Text section -
◇ ◇ ◇

Charleston is a city of rich history: the largest Atlantic port south of Philadelphia in Colonial times; from Fort Sumter, in an island in front of it, came the spark that ignited the Civil War; and close to the sea still stands Cabbage Row, real name of the Catfish Row of the opera. Eartquakes and cyclones have ravaged it but the citizens always recover.
As depicted by Heyward, the inhabitants of Catfish Row are deeply religious (numerous mentions of the Promised Land) and a closely knit community. They are fishermen, stevedores, or cotton workers. Most are good sorts, but two characters will ruin the life of Porgy (a crippled beggar) and Bess, sensual and drug addict: Crown, powerful and murderous; and Sporting Life, a pedlar of "happy dust" (cocaine). But the people that live there, the chorus, are just as essential: this is an opera where the inhabitants sing and dance again and again, so you need choristers with swing.

◇ ◇ ◇

Written instruction 1 -
Answer these questions from the Charleston text:
(a) What was Charleston in Colonial times?
(b) What is the real name of the place called Catfish Row in the opera?
(c) What does Sporting Life sell?
Written instruction 2 - Copy everything in the Charleston text from "As depicted by" down to "choristers with swing.".
The listing that comes after this text is separate material.

Extracted data -
◇ ◇ ◇

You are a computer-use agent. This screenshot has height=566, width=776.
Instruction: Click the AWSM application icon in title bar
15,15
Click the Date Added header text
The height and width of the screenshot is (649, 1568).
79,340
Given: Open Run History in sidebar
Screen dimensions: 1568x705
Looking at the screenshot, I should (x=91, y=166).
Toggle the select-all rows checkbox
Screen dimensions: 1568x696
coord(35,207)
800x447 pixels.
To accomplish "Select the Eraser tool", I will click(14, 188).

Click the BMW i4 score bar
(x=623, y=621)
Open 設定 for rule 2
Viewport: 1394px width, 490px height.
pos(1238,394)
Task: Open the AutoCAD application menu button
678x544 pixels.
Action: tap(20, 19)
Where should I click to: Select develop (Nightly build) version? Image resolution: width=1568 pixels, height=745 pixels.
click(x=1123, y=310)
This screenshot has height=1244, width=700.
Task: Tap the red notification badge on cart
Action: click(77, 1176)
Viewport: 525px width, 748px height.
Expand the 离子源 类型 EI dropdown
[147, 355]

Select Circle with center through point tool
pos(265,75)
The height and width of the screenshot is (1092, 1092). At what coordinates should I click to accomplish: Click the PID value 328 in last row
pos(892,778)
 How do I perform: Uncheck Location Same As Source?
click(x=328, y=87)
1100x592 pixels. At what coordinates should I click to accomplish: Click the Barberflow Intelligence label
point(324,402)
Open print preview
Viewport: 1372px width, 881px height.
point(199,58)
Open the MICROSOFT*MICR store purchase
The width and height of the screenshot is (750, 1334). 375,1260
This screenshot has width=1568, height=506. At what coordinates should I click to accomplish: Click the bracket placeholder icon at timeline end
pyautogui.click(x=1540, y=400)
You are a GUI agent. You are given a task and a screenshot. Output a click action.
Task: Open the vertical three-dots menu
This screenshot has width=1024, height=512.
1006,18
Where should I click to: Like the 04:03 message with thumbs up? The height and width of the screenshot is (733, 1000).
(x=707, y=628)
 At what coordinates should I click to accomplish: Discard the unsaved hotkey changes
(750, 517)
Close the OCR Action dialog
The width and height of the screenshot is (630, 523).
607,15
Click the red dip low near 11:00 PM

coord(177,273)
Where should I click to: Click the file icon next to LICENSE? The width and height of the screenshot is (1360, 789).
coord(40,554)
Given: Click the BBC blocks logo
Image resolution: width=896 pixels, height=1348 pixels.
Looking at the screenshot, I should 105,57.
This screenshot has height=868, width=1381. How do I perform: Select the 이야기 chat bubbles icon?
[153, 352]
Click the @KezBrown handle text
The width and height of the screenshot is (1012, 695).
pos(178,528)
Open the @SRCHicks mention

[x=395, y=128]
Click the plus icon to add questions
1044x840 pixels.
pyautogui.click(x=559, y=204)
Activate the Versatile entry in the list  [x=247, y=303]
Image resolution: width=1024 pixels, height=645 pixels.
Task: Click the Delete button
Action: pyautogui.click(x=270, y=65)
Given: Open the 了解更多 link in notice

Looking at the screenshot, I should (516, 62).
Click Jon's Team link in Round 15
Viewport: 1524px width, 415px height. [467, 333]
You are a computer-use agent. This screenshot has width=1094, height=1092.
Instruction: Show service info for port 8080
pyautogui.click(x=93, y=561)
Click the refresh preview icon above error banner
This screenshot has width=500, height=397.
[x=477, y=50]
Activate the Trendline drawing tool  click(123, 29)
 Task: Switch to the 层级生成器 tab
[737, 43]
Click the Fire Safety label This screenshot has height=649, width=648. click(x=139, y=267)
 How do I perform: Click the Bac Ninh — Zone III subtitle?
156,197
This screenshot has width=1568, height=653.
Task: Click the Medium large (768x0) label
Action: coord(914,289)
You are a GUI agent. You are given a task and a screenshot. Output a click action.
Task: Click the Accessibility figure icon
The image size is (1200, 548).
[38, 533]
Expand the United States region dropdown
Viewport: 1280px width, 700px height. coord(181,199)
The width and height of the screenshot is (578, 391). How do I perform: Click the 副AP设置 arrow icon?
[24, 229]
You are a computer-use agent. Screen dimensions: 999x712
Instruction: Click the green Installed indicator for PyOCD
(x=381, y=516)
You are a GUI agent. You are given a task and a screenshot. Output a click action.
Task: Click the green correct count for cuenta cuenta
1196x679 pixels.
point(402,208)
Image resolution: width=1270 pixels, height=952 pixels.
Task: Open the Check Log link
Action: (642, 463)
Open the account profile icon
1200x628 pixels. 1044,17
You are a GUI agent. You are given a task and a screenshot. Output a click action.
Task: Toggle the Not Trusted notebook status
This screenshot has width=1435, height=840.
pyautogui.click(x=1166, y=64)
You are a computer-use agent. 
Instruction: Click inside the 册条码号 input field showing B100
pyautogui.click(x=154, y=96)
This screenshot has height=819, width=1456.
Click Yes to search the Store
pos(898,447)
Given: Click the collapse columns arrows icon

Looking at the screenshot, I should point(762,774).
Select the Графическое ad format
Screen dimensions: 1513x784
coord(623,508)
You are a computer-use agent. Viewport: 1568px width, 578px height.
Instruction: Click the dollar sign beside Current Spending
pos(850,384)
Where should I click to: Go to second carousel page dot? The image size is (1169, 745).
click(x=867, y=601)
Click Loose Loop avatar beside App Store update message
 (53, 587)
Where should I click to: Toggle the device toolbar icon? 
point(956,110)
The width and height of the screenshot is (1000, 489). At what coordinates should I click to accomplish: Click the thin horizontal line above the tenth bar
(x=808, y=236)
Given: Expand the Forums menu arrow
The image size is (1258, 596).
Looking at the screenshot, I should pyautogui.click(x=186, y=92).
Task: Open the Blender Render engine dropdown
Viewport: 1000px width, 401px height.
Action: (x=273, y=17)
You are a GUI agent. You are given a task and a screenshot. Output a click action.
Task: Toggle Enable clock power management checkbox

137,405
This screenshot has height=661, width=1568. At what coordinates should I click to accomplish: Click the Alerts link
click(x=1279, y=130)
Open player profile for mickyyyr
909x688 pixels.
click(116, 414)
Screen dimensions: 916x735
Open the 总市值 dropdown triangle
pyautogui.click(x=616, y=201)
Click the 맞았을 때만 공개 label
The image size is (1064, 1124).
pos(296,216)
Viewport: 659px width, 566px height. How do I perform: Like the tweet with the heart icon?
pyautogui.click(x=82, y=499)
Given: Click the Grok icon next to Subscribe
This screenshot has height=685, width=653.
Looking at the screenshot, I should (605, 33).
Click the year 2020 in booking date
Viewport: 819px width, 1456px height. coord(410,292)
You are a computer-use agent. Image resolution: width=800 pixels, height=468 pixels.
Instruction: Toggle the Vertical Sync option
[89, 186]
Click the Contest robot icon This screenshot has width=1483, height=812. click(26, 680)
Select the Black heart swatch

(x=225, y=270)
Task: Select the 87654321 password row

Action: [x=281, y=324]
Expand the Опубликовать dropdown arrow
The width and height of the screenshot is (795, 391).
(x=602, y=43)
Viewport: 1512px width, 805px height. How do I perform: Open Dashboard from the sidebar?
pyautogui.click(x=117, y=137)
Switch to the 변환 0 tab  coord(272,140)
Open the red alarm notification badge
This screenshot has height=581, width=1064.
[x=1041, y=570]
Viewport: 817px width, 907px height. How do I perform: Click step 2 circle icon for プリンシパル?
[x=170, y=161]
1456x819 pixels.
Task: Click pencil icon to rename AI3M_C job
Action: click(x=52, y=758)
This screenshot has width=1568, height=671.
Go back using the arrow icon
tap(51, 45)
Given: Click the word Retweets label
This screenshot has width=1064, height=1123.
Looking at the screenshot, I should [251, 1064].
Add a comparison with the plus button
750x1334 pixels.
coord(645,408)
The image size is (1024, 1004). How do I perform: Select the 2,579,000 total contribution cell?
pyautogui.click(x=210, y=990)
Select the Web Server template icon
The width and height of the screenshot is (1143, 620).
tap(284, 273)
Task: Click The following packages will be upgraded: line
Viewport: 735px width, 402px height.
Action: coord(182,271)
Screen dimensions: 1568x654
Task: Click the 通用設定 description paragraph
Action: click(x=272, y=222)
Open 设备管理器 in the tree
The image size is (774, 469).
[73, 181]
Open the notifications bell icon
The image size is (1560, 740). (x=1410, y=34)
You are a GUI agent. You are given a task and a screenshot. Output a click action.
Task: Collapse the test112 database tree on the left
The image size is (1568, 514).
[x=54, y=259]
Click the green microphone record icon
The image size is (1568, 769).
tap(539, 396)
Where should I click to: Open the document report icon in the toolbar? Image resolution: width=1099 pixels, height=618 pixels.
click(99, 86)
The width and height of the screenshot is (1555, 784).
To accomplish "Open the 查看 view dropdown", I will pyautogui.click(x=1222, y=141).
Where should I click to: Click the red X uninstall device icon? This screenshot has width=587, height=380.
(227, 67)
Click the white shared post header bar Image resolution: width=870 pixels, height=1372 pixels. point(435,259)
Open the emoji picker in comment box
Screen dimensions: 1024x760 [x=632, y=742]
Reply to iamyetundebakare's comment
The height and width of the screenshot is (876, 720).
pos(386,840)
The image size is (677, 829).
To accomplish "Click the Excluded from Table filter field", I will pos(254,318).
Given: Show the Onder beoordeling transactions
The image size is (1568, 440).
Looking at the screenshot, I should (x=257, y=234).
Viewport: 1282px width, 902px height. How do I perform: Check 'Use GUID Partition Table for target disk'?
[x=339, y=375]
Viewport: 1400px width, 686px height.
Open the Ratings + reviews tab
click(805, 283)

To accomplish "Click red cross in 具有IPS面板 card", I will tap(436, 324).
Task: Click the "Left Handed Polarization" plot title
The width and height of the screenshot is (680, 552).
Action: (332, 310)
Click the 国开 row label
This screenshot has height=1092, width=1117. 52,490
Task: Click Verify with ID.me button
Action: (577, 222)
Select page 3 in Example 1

◇ ◇ ◇

Expected output 1 -
(a) The largest Atlantic port south of Philadelphia.
(b) Cabbage Row.
(c) "Happy dust" (cocaine).

Expected output 2 -
As depicted by Heyward, the inhabitants of Catfish Row are deeply religious (numerous mentions of the Promised Land) and a closely knit community. They are fishermen, stevedores, or cotton workers. Most are good sorts, but two characters will ruin the life of Porgy (a crippled beggar) and Bess, sensual and drug addict: Crown, powerful and murderous; and Sporting Life, a pedlar of "happy dust" (cocaine). But the people that live there, the chorus, are just as essential: this is an opera where the inhabitants sing and dance again and again, so you need choristers with swing.